On Mon, Mar 26, 2018 at 2:04 PM, Casey Schaufler <casey at schaufler-ca.com> wrote:
> On 3/26/2018 1:24 PM, Sargun Dhillon wrote:
>> On Mon, Mar 26, 2018 at 1:17 PM, Igor Stoppa <igor.stoppa at huawei.com> wrote:
>>>
>>> On 26/03/18 22:24, Sargun Dhillon wrote:
>>>> This patch introduces a mechanism to add mutable hooks at the end of the
>>>> callback chain for each LSM hook. It allows for built-in kernel LSMs
>>>> to be unloaded, as well as modular LSMs to be loaded after boot-time.

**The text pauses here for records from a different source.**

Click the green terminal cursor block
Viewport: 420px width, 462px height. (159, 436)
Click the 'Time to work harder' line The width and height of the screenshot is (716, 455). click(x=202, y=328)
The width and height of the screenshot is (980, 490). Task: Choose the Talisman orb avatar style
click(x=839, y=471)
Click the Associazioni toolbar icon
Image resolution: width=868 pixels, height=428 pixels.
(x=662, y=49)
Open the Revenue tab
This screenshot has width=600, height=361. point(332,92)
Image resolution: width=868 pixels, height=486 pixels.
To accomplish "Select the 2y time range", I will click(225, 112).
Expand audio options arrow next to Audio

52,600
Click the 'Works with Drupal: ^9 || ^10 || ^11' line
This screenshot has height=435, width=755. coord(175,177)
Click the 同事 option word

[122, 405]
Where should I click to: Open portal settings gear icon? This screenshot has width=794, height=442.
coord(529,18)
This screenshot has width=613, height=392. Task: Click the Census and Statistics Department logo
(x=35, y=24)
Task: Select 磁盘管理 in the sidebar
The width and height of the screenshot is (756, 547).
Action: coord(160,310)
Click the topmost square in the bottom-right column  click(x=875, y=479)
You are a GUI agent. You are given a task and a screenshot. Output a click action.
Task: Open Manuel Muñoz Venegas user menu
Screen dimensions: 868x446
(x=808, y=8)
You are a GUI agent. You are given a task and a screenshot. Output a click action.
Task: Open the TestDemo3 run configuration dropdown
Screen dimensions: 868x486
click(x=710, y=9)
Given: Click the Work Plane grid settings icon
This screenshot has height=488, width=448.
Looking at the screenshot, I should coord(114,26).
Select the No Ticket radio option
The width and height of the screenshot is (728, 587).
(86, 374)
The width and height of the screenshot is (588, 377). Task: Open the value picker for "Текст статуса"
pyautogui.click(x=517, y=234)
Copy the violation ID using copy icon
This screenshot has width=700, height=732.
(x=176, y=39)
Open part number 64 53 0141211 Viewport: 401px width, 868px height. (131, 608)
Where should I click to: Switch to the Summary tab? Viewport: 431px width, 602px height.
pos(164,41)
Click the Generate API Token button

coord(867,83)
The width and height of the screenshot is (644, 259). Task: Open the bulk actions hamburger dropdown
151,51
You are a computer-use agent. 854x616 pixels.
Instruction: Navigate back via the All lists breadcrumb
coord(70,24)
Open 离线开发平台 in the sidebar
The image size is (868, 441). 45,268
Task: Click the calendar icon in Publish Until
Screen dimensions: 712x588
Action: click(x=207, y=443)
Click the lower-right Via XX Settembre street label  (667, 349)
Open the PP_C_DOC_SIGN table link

>>>> It also does not compromise the security of hooks which are never
>>>> meant to be unloaded.
>>> Looking at this from the perspective of really convincing people to use
>>> other modules, there is a problem, imho.
>>>
>>> [...]
>>>
>>>>       /*
>>>>        * Register with LSM
>>>>        */
>>>> -     security_add_hooks(smack_hooks, ARRAY_SIZE(smack_hooks), "smack");
>>>> +     security_add_hooks(smack_hooks, ARRAY_SIZE(smack_hooks), "smack",
>>>> +                             false);
>>> Hardcoding what is (im)mutable will never satisfy everyone.
>>> If, instead, this decision was delegated to the kernel command line, it
>>> would be possible to have any module to become immutable -or not-
>>> depending on the default values and the configuration received at boot.
>>>
>>> A distro could ship with its defaults and then any user could
>>> reconfigure it, without having to recompile or install anything, just
>>> editing the command line.
>>>
>>> --
>>> igor
>> Today, the only "mutable" module we have is SELinux.
>
> Paul Moore has threatened to remove the "mutable" option from
> SELinux should it bump up high enough on his priority list.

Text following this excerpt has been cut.